The 3,300-year-old burial mask of Tutankhamen was reportedly broken by a cleaner who then stuck it back together with cheap superglue.
The mask was discovered in 1922 by British archaeologists Howard Carter and George Herbert and is on display in the Egyptian Museum in Cairo. It’s made from 11kg of solid gold.
It also now sports an ugly gap between the face and the beard.

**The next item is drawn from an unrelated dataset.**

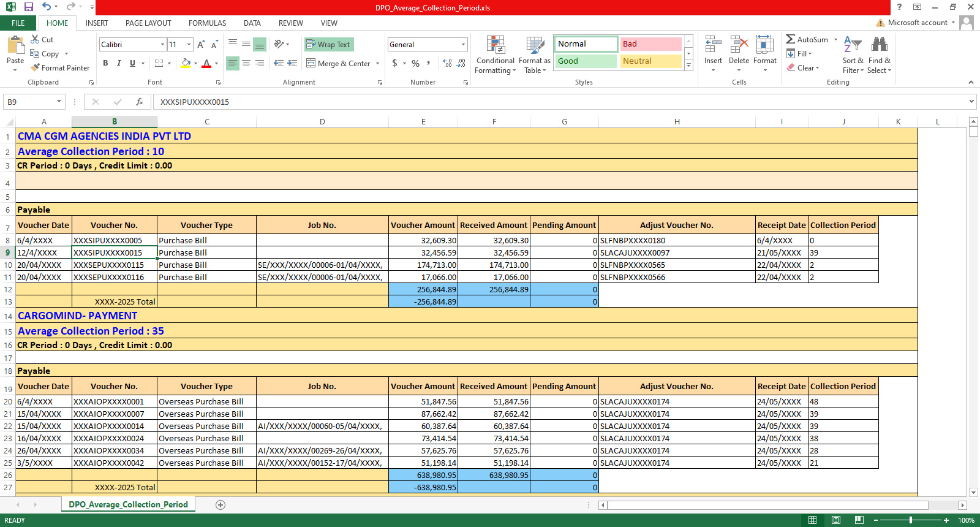
Task: Click the Insert Function fx icon
Action: (140, 102)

The Associated Press reports it was also scratched by one employee using a spatula to try to scrape off the excess dried glue.
The AP reports the accident has only just come to light, but happened some time around October last year.
London-based Arabic news site Al Araby Al Jadeed said lighting around the mask has been dimmed in an attempt to hide the damage.
"أسوشييتد برس"تنسخ تحقيق تشويه توت عنخ آمونhttp://t.co/9UHehPpxxVpic.twitter.com/CxclYCjKzi
— العربي الجديد (@alaraby_ar) January 22, 2015
Officials at the Egyptian Museum in Cairo are yet to get the full story on how the mask’s blue-and-gold beard came to be broken.
Museum workers have different stories about the accident, but it’s clear the beard was stuck back on with “a very irreversible property”.
“Unfortunately … epoxy has a very high property for attaching and is used on metal or stone but I think it wasn’t suitable for an outstanding object like Tutankhamen’s golden mask,” one conservator told the AP.
One source from the scene claims the beard was actually taken off because it was loose.
Another report from Cairo Scene claims the head of the museum’s renovations team called her husband when the mask was discovered broken, who went ahead with the epoxy fix.